> Task
Rewrite the records from the beginning through the line containing "Viewport: 742px width, 449px", replacing "This screenshot has" with "The screenshot has" and leaving everything else unchanged.

☆ ☆ ☆ ☆ ☆ ☆ ☆

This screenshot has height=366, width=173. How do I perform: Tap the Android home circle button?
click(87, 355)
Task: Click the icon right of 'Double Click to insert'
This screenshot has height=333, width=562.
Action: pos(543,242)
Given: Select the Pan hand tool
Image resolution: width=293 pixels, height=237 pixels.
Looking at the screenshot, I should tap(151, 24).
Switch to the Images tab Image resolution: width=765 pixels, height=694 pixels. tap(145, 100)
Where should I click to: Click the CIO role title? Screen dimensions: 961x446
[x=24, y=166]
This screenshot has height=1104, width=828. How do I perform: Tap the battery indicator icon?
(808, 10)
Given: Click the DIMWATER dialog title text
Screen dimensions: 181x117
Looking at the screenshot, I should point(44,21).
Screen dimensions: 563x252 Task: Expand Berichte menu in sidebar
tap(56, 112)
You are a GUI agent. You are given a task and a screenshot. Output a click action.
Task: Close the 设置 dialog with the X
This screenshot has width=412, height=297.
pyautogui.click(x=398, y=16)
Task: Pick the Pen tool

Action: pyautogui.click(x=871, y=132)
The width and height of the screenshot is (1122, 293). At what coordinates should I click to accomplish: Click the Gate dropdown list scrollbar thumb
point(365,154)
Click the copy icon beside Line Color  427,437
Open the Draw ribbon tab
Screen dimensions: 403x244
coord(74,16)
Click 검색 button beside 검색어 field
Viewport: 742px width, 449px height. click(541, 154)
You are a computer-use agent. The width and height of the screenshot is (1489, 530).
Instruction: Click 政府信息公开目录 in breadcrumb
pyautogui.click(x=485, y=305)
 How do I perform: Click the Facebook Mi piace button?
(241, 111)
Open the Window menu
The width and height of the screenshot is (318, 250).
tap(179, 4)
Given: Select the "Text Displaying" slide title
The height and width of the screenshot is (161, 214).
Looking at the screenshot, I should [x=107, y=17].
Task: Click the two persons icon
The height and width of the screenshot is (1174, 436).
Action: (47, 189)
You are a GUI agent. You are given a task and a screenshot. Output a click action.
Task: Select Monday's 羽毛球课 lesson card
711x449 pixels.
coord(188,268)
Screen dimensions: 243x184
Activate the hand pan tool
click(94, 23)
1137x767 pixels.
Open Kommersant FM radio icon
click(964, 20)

☆ ☆ ☆ ☆ ☆ ☆ ☆

> Answer in full
The screenshot has height=366, width=173. How do I perform: Tap the Android home circle button?
click(87, 355)
Task: Click the icon right of 'Double Click to insert'
The screenshot has height=333, width=562.
Action: pos(543,242)
Given: Select the Pan hand tool
Image resolution: width=293 pixels, height=237 pixels.
Looking at the screenshot, I should tap(151, 24).
Switch to the Images tab Image resolution: width=765 pixels, height=694 pixels. tap(145, 100)
Where should I click to: Click the CIO role title? Screen dimensions: 961x446
[x=24, y=166]
The screenshot has height=1104, width=828. How do I perform: Tap the battery indicator icon?
(808, 10)
Given: Click the DIMWATER dialog title text
Screen dimensions: 181x117
Looking at the screenshot, I should point(44,21).
Screen dimensions: 563x252 Task: Expand Berichte menu in sidebar
tap(56, 112)
You are a GUI agent. You are given a task and a screenshot. Output a click action.
Task: Close the 设置 dialog with the X
The screenshot has width=412, height=297.
pyautogui.click(x=398, y=16)
Task: Pick the Pen tool

Action: pyautogui.click(x=871, y=132)
The width and height of the screenshot is (1122, 293). At what coordinates should I click to accomplish: Click the Gate dropdown list scrollbar thumb
point(365,154)
Click the copy icon beside Line Color  427,437
Open the Draw ribbon tab
Screen dimensions: 403x244
coord(74,16)
Click 검색 button beside 검색어 field
Viewport: 742px width, 449px height. click(541, 154)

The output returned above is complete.